If al goes well, you will end up with the initial setup dialog:
Here, again, this is just like any other regular Windows 11 installation. You can continue through these steps as you would usually do. In case you’re interested in skipping the need for a Microsoft account, have a look at this blogpost I did about that: https://jensd.be/1799/windows/avoid-the-need-for-a-microsoft-account-on-windows-11.
Once you went through all steps, you will need to be a bit more patient again but eventually you should end up with a fresh Windows 11 desktop:
Part 3) After the installation
As you can see in the previous screenshot, there is still some work to do. Mainly this is related to installing drivers. The easiest way to do this is by running Windows Update and install all optional drivers it suggests:
So go to Start – Settings – Windows Update – Check for updates and install all proposed updates:
Video card and drivers
One issue I came across is that I did not manage to find drivers for the original video card. This is the Geforce 7300GT with 256MB. I tried to install the drivers through Windows Update and by running the driver tool from NVIDIA but without success.

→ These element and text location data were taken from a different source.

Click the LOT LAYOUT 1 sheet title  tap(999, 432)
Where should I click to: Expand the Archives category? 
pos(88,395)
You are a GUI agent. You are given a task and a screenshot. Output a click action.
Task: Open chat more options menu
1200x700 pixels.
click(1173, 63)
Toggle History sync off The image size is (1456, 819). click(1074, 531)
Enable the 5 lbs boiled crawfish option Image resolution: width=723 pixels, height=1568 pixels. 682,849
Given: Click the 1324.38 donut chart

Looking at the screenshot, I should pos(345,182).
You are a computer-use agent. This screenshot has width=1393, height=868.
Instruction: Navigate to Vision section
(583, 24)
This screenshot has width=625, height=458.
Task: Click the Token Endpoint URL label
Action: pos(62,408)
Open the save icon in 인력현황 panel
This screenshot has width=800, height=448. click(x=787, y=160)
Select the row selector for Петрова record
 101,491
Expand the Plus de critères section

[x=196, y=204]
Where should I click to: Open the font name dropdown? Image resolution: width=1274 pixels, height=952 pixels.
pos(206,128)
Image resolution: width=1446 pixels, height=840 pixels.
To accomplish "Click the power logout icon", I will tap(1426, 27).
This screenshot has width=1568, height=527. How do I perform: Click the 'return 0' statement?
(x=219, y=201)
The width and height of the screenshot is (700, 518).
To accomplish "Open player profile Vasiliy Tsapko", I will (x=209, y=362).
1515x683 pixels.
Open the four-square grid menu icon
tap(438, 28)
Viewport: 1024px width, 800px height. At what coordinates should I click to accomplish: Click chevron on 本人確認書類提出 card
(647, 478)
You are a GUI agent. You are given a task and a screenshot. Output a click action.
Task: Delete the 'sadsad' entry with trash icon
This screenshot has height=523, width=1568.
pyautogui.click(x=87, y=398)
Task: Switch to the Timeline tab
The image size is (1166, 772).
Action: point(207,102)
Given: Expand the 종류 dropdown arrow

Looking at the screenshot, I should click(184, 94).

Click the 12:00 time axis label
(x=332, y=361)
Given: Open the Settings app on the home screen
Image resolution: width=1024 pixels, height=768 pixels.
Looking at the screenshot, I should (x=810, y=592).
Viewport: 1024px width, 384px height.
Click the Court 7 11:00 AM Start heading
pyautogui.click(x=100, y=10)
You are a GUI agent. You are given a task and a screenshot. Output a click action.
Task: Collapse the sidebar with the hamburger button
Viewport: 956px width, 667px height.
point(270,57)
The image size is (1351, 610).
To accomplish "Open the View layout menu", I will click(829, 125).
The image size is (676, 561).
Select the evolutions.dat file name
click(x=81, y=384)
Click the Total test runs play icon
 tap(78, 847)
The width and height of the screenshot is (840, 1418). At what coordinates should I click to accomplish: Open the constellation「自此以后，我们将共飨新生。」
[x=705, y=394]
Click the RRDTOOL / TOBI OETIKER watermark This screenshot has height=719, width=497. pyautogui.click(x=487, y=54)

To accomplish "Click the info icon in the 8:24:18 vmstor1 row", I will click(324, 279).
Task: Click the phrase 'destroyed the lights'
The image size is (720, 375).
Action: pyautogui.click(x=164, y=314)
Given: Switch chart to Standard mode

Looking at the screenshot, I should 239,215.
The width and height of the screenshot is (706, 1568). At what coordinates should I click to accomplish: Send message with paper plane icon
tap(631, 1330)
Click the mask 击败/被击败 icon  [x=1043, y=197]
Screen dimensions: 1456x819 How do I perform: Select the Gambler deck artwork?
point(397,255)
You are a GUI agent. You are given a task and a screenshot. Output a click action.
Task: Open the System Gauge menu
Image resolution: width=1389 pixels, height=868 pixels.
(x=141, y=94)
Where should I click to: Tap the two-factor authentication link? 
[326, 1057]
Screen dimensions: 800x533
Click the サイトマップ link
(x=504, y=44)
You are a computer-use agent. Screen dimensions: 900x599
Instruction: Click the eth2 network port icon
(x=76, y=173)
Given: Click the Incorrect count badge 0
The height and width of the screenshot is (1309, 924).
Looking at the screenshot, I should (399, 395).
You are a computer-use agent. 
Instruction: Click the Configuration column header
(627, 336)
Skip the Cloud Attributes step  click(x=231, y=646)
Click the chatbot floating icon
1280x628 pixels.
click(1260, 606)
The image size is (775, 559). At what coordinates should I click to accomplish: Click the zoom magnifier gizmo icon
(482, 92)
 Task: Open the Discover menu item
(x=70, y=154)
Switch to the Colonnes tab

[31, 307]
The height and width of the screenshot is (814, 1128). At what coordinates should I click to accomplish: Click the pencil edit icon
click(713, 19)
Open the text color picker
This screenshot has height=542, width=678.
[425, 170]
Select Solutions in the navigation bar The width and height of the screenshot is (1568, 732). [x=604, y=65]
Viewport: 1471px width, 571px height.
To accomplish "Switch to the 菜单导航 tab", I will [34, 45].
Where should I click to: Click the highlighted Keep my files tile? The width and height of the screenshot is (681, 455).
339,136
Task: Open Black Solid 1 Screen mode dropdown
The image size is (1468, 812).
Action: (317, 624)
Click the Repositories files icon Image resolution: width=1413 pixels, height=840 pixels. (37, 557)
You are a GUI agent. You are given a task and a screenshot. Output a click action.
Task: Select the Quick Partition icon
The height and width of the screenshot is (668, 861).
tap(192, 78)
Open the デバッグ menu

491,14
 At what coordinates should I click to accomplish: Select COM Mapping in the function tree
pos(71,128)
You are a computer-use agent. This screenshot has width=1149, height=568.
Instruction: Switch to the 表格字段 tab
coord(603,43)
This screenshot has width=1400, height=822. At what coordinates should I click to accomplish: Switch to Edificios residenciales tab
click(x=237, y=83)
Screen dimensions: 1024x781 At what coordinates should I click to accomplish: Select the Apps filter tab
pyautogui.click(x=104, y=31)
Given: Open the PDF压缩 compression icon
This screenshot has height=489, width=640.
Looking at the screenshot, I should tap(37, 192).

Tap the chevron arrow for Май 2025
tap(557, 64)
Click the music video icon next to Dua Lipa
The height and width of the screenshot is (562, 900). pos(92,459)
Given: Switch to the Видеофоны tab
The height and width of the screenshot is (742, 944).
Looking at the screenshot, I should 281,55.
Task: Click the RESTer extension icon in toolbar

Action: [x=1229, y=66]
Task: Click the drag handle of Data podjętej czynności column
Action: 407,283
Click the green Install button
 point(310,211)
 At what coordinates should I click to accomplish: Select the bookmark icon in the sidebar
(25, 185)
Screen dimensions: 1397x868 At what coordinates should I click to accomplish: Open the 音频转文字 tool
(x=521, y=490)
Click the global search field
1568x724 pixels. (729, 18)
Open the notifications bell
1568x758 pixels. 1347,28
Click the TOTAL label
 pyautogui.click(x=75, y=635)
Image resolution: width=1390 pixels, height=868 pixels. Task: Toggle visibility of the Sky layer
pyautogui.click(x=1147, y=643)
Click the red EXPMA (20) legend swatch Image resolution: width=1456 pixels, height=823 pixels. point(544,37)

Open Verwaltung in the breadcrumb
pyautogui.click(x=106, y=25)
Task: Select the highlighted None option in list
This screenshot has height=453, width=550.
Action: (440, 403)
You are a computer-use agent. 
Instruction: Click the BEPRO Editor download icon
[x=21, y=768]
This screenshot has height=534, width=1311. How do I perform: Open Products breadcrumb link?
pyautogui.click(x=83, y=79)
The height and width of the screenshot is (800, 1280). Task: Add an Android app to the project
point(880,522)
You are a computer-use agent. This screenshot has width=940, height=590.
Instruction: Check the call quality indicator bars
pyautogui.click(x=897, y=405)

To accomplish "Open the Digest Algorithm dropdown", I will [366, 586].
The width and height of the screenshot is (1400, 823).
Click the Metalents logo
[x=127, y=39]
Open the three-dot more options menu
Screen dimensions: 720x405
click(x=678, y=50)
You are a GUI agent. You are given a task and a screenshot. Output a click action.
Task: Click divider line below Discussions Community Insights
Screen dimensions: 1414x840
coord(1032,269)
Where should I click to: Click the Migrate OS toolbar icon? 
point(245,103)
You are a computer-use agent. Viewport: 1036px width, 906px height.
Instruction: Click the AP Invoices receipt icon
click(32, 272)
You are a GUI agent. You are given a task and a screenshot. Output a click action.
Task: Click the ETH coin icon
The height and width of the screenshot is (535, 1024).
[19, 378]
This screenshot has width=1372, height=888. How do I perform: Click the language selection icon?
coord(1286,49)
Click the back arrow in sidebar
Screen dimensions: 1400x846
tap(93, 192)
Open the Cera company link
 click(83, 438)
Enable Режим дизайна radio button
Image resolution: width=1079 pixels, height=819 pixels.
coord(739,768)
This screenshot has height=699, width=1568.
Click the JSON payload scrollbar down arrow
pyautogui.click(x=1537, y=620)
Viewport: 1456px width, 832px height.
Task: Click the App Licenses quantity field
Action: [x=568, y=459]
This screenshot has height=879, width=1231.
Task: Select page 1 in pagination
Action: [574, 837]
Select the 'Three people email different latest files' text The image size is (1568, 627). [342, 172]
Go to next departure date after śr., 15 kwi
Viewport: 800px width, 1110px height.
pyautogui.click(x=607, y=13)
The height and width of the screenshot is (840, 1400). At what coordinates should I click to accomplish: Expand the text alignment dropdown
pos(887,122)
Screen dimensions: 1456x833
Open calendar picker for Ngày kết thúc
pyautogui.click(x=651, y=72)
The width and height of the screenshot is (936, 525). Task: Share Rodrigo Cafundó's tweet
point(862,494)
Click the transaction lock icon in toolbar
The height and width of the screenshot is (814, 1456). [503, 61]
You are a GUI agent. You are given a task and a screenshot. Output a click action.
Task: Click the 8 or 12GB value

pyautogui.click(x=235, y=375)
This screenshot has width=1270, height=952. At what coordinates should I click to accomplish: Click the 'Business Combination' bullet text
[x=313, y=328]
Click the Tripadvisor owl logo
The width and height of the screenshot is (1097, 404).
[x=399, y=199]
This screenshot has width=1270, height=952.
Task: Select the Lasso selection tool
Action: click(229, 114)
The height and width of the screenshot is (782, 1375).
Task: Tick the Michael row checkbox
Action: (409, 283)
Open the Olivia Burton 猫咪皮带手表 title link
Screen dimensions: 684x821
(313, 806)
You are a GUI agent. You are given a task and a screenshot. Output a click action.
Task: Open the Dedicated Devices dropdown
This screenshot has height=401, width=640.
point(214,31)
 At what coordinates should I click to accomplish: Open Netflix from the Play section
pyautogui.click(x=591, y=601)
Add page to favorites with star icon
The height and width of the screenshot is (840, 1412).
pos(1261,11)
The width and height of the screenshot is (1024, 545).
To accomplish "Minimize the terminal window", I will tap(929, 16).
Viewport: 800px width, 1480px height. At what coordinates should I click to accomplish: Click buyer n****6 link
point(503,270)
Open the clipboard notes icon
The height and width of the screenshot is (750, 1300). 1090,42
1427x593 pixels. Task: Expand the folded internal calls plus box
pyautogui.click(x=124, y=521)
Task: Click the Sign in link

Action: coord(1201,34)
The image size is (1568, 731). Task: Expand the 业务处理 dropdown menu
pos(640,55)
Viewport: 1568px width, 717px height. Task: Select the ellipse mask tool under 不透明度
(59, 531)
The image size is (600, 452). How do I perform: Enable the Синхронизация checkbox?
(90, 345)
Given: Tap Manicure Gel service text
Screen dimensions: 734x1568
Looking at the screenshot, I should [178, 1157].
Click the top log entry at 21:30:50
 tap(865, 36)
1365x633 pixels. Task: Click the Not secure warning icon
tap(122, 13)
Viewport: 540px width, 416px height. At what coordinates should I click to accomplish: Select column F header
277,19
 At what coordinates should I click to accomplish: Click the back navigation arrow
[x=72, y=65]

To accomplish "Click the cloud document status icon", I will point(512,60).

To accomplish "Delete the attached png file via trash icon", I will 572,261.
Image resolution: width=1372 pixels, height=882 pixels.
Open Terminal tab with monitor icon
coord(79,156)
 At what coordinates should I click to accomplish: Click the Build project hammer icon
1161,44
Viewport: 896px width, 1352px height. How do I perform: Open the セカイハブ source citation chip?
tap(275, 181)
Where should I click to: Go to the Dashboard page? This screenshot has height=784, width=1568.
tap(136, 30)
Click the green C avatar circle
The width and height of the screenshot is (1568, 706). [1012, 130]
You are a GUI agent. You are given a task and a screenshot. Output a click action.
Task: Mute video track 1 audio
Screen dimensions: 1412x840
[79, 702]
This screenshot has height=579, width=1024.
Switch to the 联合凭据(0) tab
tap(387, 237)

I didn’t really try very hard as I had another video card with better performance anyway, a NVIDIA GT120:
After shutting down the Mac and installing that card, I downloaded the drivers from NVIDIA’s website. Even during that process, Windows Update already installed the correct driver:
Another reboot later, everything looked as expected:
After going through these steps, which were not really hard, we managed to get Windows 11 running smoothly on the Mac Pro 1,1. Despite the age of the hardware, Windows 11 works pretty well so far. I can again install recent versions of the applications I want to use and take advantage of the latest patches and upgrades.
Still a bit strange that Windows became a better option for one of Apple’s top models but it definitely extends the life of this hardware.